La belle image de « seule démocratie du Proche-Orient » sort gravement écornée et décrédibilisée de ce dernier scrutin qui marque l’apparition au grand jour d’une réalité issue de la conquête, de la colonisation de la Cisjordanie et de la transformation de la Bande de Gaza en prison à ciel ouvert. Cette stratégie d’annexion a été légitimée par le dévoiement délétère des prémisses idéologiques et des espoirs originels d’une communauté humaine certes multiple et disparate, victime de persécutions séculaires dans ses différents pays d’origine et de l’indicible crime de la Shoah. L’aspiration enfin réalisée à une terre de refuge en 1948 a eu pour conséquence tragique la Naqba, la catastrophe de l’exode de la population palestinienne autochtone victime d’un nettoyage ethnique et de crimes de guerre – dont certains encore découverts récemment - commis par ceux-là même à qui la communauté internationale avait accordé une partie de cet espace compris « entre la mer et le Jourdain ». L’existence de l’État d’Israël est, et demeure, nous le soulignons, une réalité légitime et intangible. Elle est reconnue internationalement comme telle dans des frontières définies et reconfirmées par la Résolution 242 des Nations unies exigeant le retrait des troupes d’occupation de la Cisjordanie, de Jérusalem-Est et de Gaza devant constituer l’État palestinien.

« Un peuple qui en opprime un autre n'est pas un peuple libre » écrivait Marx. Et c’est bien cela qui est en cause : la régression vers un sionisme messianique du 19e siècle, la fascisation raciste d’une majorité de la population juive d’Israël est, tout à la fois, l’expression informulée du sentiment de ne pas constituer, avec ses concitoyens arabes, une nation digne d’être vécue, et la cécité dans laquelle cette population a été plongée par la culture – soigneusement entretenue par les responsables politiques (et religieux) dominants - de la peur de l’envahissement par l’« ennemi » et de la destruction par le « terrorisme ». Il est à noter que la majorité précédente de la Knesset a refusé que le terme « nationalité » israélienne soit inscrit sur les cartes d’identité et les passeports des ressortissants israéliens au prétexte que cela pourrait remettre en cause la suprématie juive définie par la récente loi «Israël, État-nation du peuple juif », adoptée le 19 juillet 2018. Celle-ci, rappelons-le, prône tout à la fois l’exclusivité du droit à l’autodétermination aux citoyens juifs et la colonisation de la Cisjordanie.

Au programme de Netanyahou figurent non seulement la poursuite de cette politique sans issue mortelle pour cette jeune nation, mais aussi des coups destructeurs à la démocratie fondée sur la représentation parlementaire et la séparation des pouvoirs.

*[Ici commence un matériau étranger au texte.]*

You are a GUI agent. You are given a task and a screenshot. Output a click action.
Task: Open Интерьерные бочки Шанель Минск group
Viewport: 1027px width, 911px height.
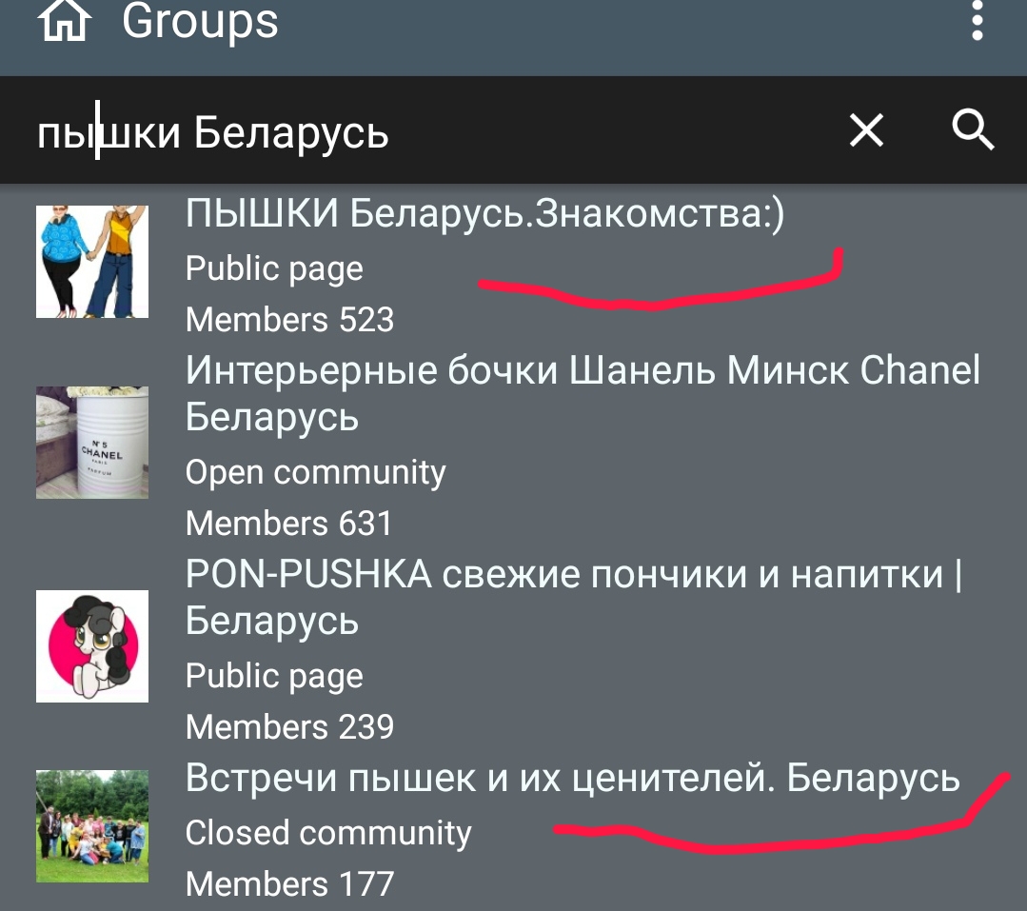tap(583, 393)
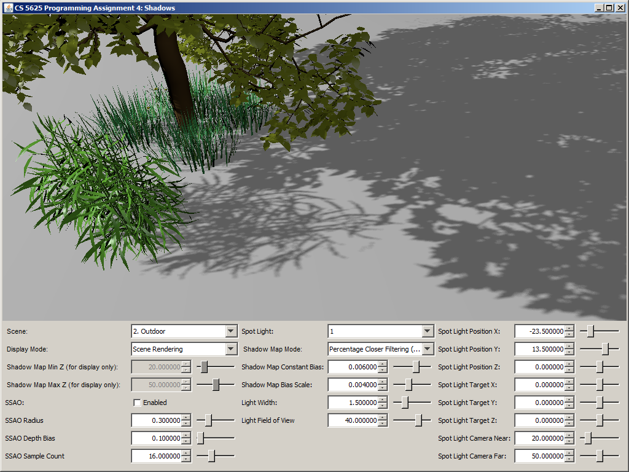
Task: Increase Spot Light Position X stepper
Action: (x=569, y=329)
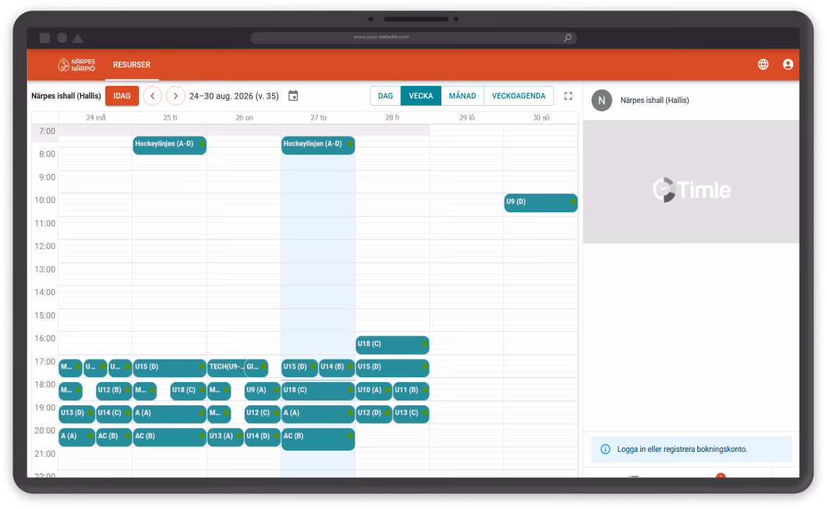
Task: Select the VECKOAGENDA view
Action: [518, 96]
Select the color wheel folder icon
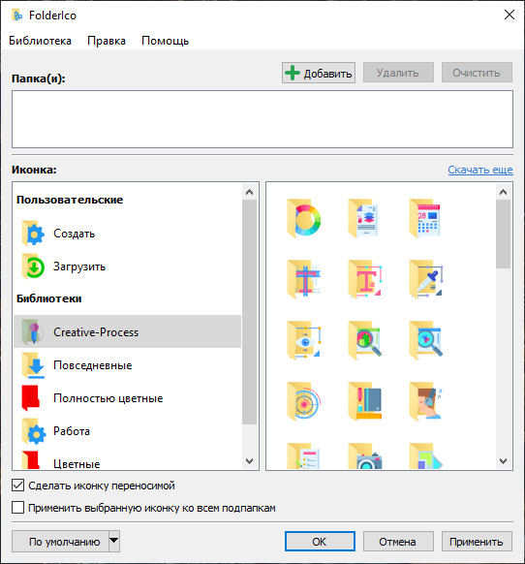Image resolution: width=525 pixels, height=564 pixels. 304,218
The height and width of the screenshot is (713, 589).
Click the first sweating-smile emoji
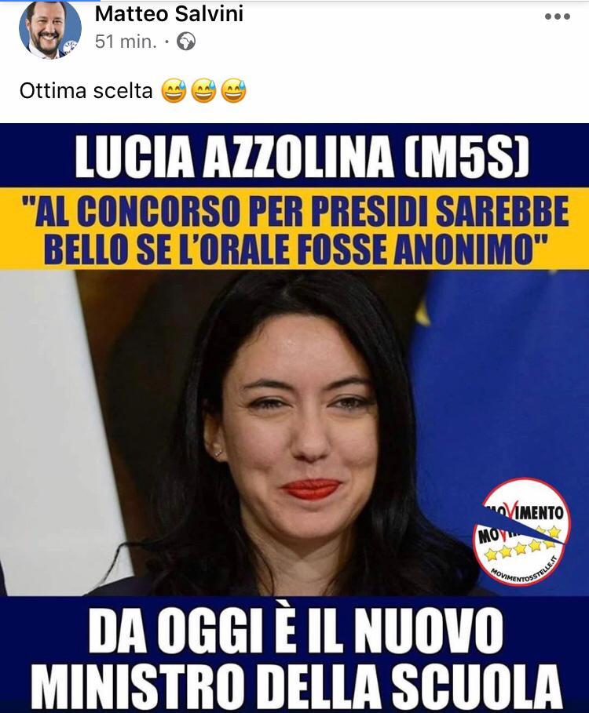(174, 90)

Avec ses alliés, qu’il devra écouter faute de pouvoir se maintenir au pouvoir, Netanyahou a déjà prévu la mise en route de plusieurs projets législatifs. En tout premier lieu figure le projet de loi autorisant la Knesset à annuler tout jugement de la Cour suprême portant sur la violation des « Lois fondamentales » (qui régissent le pays en l’absence de Constitution) par un texte de loi adopté par cette même Knesset. Ceci permettrait de faire élire Netanyahou premier ministre même s’il est condamné pour corruption dans des affaires actuellement en cours. Du même coup, la Cour suprême dont les membres sont actuellement nommés par le président de l’État devra être composée à l’avenir uniquement de juges élus par la Knesset (le Hongrois Orban fait école…).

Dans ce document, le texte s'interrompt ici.